Rassische Politik war in den 1990ern nicht jene allgegenwärtige Obsession, die sie heute ist, aber es gab drei große Stories in den 90ern, die eine schwere rassische Schlagseite hatten: Das Rodney King Video [weiße Polizisten schlugen und traten darauf einen schwarzen Kriminellen; d. Ü.] und die anschließenden Unruhen in Los Angeles, die Entstehung von Rap-Musik und der Hip-Hop-Kultur und die O. J. Simpson Prozesse. Von diesen drei war der O. J. Prozess die mit den wenigsten Auswirkungen, aber gleichzeitig der höchsten Wirkung als Rote Pille [Metapher aus dem Film Matrix; Wer die Rote Pille schluckt, sieht die Lügenwelt, die um ihn herum ist; d. Ü.].

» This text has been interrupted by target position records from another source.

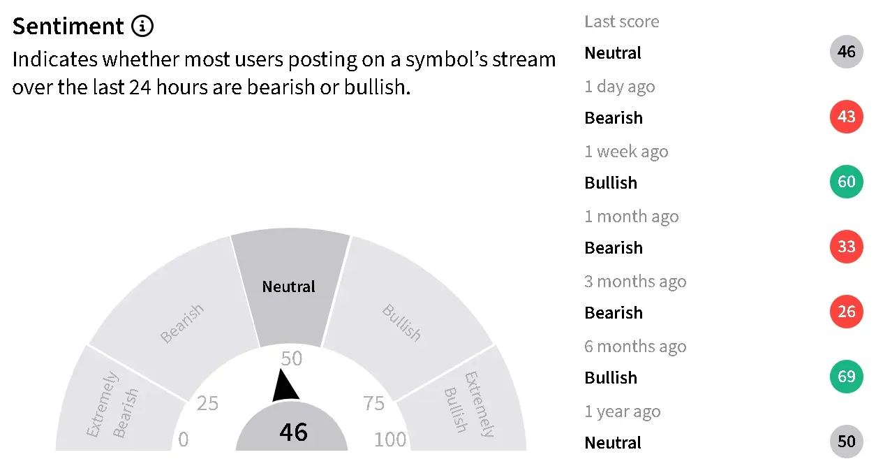Click the gray 50 score badge
The image size is (876, 473).
[x=846, y=442]
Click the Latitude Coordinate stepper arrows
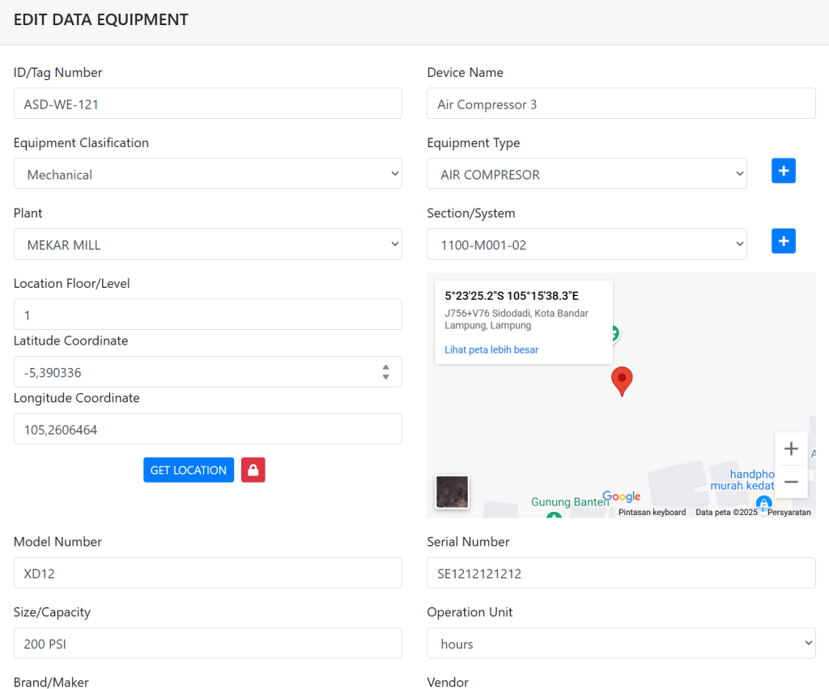 click(x=385, y=372)
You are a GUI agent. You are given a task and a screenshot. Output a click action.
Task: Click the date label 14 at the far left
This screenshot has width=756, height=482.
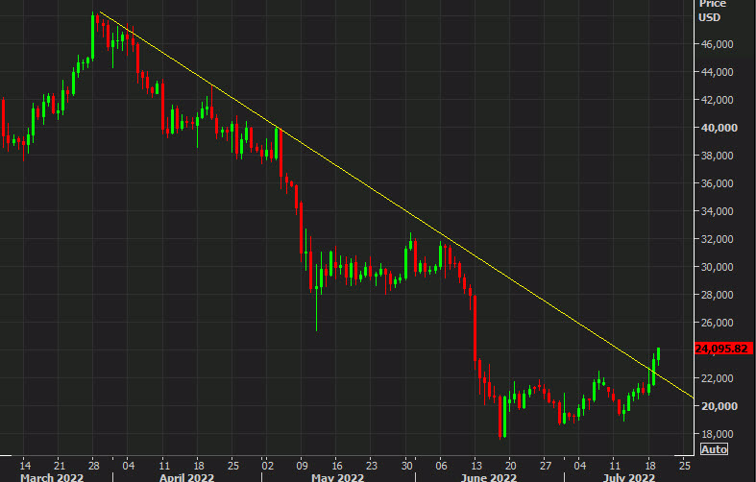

Ich könnte verstehen, wieso die intensiven Bilder des Rodney King Videos emotionale oder gewalttätige Antworten provozieren und man könnte auch verfechten, dass Rap-Musik realitätsferner Spaß war. Aber ich könnte bei meinem Leben nicht so weit gehen, zu feiern, einen offensichtlich schuldigen Mann frei herumlaufen zu sehen.
Um Videos zu sehen, wie Schwarze auf das O.J. Simpson-Urteil reagieren, kann man hier, hier oder hier klicken.
Die Zuwendung des Schwarzen Amerikas für einen offensichtlichen Mörder, ohne jedes Schwanken, war etwas, das das liberale Narrativ nicht erklären konnte. Es gab nur zwei mögliche Erklärungen für dieses Phänomen und beide ängstigten weiße Menschen bis ins Mark: Entweder waren Schwarze dumm oder Schwarze waren Lügner.
Entweder glaubten Schwarze ehrlich und aufrichtig, dass O. J. Simpson unschuldig war und/oder von der Polizei in einer rassistischen Verschwörung für den Mord an seiner Frau verantwortlich gemacht werden sollte und sie waren dumm. Oder Schwarze wussten insgeheim, dass O. J. schuldig war, aber bekannten den Glauben an seine Unschuld aus tribaler Solidarität. Wenn das zuträfe, würde es Schwarze zu Lügnern machen. Man versuche, eine andere Erklärung zu finden, in der Schwarze weder das eine noch das andere sind. Es ist unmöglich.
Das damalige Verhalten der Afroamerikaner ging gegen alles, was wir gelehrt worden waren, über Rasse zu glauben. Meiner Generation wurde zugedacht, in der Schule To Kill a Mockingbird [Wer die Nachtigall stört] zu behandeln. Es war eine Geschichte darüber, wie tribalistische weiße Juroren unfairerweise das Geschworenensystem verwendeten, ihre rassische Verwandtschaft [kin; d. Ü.] zu schützen und den rassisch Fremden anzugreifen, was sie taten, indem sie angesichts eines Berges von Beweisen für das Gegenteil ihrer Aussagetendenz stimmten. Weiße Menschen, die das Buch lasen, sollten es mit dem Gefühl zuschlagen, dass diese Juroren die bösesten Menschen der Welt waren.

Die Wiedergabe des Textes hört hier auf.